== Task requirements ==
Please reproduce every line of the data below verbatim, with no changes.

== Input for this task ==
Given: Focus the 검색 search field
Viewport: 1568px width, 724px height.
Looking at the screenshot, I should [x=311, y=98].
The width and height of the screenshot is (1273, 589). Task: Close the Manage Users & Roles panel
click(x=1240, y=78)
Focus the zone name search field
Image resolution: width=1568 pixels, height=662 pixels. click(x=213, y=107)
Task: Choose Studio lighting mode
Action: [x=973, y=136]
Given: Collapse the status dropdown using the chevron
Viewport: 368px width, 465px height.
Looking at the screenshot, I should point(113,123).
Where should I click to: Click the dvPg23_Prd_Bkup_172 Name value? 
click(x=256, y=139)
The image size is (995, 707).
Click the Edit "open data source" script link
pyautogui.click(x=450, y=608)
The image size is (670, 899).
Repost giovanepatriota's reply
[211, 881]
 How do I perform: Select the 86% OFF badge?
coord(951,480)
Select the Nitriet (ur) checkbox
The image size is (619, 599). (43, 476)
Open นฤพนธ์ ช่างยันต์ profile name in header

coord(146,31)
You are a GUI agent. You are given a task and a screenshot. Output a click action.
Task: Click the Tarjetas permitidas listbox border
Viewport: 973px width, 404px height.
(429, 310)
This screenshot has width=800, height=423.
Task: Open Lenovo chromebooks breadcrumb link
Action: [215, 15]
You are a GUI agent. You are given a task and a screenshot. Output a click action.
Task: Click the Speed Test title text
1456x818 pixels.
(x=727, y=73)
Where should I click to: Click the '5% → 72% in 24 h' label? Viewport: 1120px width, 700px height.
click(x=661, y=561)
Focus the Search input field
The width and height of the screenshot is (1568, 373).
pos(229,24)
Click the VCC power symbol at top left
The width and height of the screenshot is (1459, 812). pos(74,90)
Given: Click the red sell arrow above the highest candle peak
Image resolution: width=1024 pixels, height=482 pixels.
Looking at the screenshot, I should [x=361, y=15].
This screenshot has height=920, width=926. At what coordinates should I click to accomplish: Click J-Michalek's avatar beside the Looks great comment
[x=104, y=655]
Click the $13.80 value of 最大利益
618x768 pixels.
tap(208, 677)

== Exercise solution ==
Given: Focus the 검색 search field
Viewport: 1568px width, 724px height.
Looking at the screenshot, I should [x=311, y=98].
The width and height of the screenshot is (1273, 589). Task: Close the Manage Users & Roles panel
click(x=1240, y=78)
Focus the zone name search field
Image resolution: width=1568 pixels, height=662 pixels. click(x=213, y=107)
Task: Choose Studio lighting mode
Action: [x=973, y=136]
Given: Collapse the status dropdown using the chevron
Viewport: 368px width, 465px height.
Looking at the screenshot, I should point(113,123).
Where should I click to: Click the dvPg23_Prd_Bkup_172 Name value? 
click(x=256, y=139)
The image size is (995, 707).
Click the Edit "open data source" script link
pyautogui.click(x=450, y=608)
The image size is (670, 899).
Repost giovanepatriota's reply
[211, 881]
 How do I perform: Select the 86% OFF badge?
coord(951,480)
Select the Nitriet (ur) checkbox
The image size is (619, 599). (43, 476)
Open นฤพนธ์ ช่างยันต์ profile name in header

coord(146,31)
You are a GUI agent. You are given a task and a screenshot. Output a click action.
Task: Click the Tarjetas permitidas listbox border
Viewport: 973px width, 404px height.
(429, 310)
This screenshot has width=800, height=423.
Task: Open Lenovo chromebooks breadcrumb link
Action: [215, 15]
You are a GUI agent. You are given a task and a screenshot. Output a click action.
Task: Click the Speed Test title text
1456x818 pixels.
(x=727, y=73)
Where should I click to: Click the '5% → 72% in 24 h' label? Viewport: 1120px width, 700px height.
click(x=661, y=561)
Focus the Search input field
The width and height of the screenshot is (1568, 373).
pos(229,24)
Click the VCC power symbol at top left
The width and height of the screenshot is (1459, 812). pos(74,90)
Given: Click the red sell arrow above the highest candle peak
Image resolution: width=1024 pixels, height=482 pixels.
Looking at the screenshot, I should [x=361, y=15].
This screenshot has height=920, width=926. At what coordinates should I click to accomplish: Click J-Michalek's avatar beside the Looks great comment
[x=104, y=655]
Click the $13.80 value of 最大利益
618x768 pixels.
tap(208, 677)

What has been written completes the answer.